A few days ago I wrote about the shameful editorial in the Internationalen newspaper 41/2022 - in which the Socialistisk Politik organisation claims that the Russian nuclear threat makes it necessary to end arms aid to Ukraine. Implicitly this must be done so that Ukraine can be effectively pressured to capitulate to Russia’s imperialist wars and annexations.

But it was not only at the high politics level that Ukraine’s struggle for freedom was attacked. It seems that no opportunity to criticise Ukraine’s government must be missed, in the name of world peace, for readers to understand how worthless Ukraine’s cause is. SP board member Peter Widén (PW) writes in the same issue of Internationalen a half-page article on the Nobel Peace Prize, which this year is shared between human rights organisations in Russia, Belarus and Ukraine.

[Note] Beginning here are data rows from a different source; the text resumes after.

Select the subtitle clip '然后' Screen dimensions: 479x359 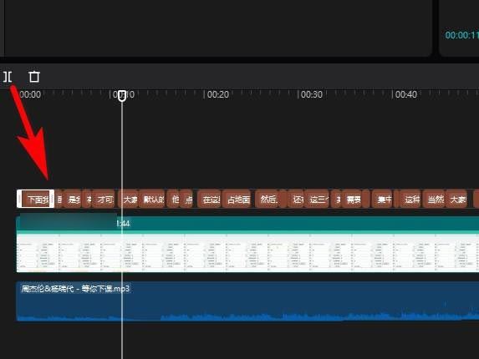(x=269, y=200)
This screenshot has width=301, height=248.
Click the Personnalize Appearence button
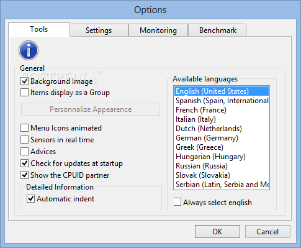(x=91, y=109)

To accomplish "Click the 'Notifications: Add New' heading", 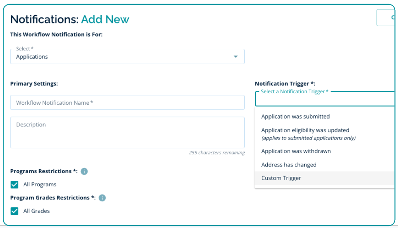I will click(70, 19).
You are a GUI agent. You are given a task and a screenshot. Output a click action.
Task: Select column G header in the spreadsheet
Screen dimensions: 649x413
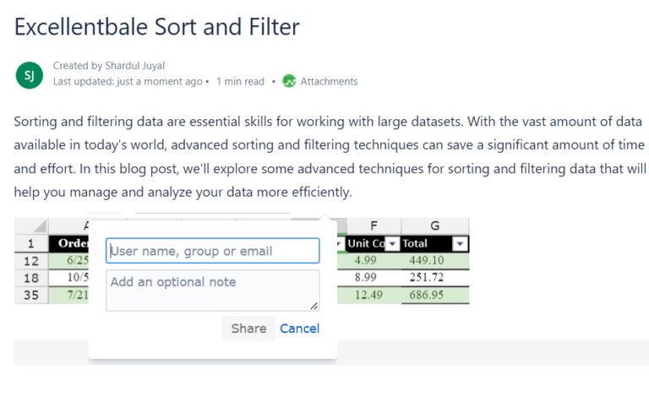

The reason why PW pays so much attention to the Peace Prize is soon made clear. He quotes Zelensky’s adviser Myhajlo Podoljak (whom PW consistently refers to as “Podyliak” or “Mr. Podyliak”) commenting on the Peace Prize on Twitter:

““The Nobel Committee has an interesting interpretation of the word ’peace,’ as representatives of two countries that attacked a third receive the Nobel Prize together. Neither Russian nor Belarusian organizations were able to organize resistance to the war. This year’s Nobel Prize is ’amazing’”

Compare this with how Anna-Lena Laurén describes the debate on the Nobel Prize in Dagens Nyheter on 10 October.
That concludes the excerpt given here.